Certos contextos contidos nos Evangelhos, remontando a situações atribuídas a Yeshua, em suas pregações e ações, merecem a nossa atenção, como estudiosos do Espiritismo. Em “Os ais”, aquele Rabi teria recomendado o esforço de cada um na superação de si mesmo, rumo à própria espiritualização, reformulando seus procedimentos. O “ai de quem” direcionado a esta ou aquela atitude humana, não seria a “condenação eterna” nem qualquer “julgamento sumário”, significando, na essência, que a nossa própria consciência, adiante, iria apontar nossos erros e a necessidade das reparações.

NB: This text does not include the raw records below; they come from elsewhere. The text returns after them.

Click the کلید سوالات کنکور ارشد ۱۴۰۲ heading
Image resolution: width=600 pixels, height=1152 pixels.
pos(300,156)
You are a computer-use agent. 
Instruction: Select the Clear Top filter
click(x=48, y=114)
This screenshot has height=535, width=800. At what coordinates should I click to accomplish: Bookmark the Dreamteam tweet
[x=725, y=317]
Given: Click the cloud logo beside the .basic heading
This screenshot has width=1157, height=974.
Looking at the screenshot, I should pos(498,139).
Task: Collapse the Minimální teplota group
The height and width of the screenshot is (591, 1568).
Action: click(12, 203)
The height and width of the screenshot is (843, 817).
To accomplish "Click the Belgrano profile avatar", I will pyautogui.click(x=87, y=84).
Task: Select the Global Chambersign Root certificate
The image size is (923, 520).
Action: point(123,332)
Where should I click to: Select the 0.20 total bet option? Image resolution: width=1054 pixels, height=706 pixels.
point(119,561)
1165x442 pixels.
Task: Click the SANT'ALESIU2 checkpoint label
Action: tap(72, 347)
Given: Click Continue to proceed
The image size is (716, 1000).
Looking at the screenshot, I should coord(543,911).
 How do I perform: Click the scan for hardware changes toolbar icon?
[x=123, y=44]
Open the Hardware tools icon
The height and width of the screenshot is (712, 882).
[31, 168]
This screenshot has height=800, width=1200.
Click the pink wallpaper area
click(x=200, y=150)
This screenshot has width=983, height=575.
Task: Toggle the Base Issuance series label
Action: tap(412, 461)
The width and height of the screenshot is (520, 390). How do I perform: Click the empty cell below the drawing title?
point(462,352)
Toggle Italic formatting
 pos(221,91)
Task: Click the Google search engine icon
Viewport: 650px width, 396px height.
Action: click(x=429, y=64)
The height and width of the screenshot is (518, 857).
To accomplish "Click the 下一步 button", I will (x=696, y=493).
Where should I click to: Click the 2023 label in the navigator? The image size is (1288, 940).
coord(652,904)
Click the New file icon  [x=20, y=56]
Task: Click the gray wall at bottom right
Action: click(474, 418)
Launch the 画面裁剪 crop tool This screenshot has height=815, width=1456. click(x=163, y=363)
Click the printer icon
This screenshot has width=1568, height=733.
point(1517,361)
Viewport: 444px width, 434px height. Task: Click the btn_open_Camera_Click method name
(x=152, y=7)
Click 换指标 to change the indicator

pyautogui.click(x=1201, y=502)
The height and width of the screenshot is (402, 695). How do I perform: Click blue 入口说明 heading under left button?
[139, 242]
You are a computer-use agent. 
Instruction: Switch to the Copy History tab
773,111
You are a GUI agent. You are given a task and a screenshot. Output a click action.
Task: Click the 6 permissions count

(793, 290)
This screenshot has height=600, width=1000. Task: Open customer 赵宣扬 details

Vimos trabalhando, mês a mês, e chegamos a esta quinta edição de 2023, com as questões das adulterações das duas últimas obras de Allan Kardec – “A Gênese” e “O Céu e o Inferno” – ocorridas, sabidamente, após a sua desencarnação (31 de março de 1869), quando supressões, acréscimos e outras alterações de conteúdo foram realizadas por terceiros, em desrespeito aos princípios e fundamentos espíritas, bem como ao conteúdo doutrinário e à metodologia empregada por Kardec em todas as suas demais publicações.

Nesta edição de maio, mais sete artigos reúnem elementos que se juntam aos demais, compondo a tese da adulteração, mas permitindo a qualquer espírita estudioso e sensato analisar fatos e documentos, afastando-se da “mera opinião pessoal”, ou da simpatia em relação a pessoas ou instituições que defendam o contrário.

Na abertura deste número, Milton Medran Moreira nos convida, no seu texto “Com um atraso de 150 anos” a analisar a edição recuperada de “A Gênese” – sugerindo a publicação da Fundação Espírita André Luiz (FEAL) – lado a lado aos exemplares que se baseiam na edição adulterada do mesmo livro, “comparando-se seus conteúdos”, no que será possível, ao estudioso, perceber a “introdução de conceitos advindos da teosofia, do roustainguismo e de outras correntes de pensamento místico/religiosas”, desde que se permita utilizar “a lupa da contextualização e as luzes do bom-senso e do compromisso com a atualização doutrinária e com o progresso das ideias”.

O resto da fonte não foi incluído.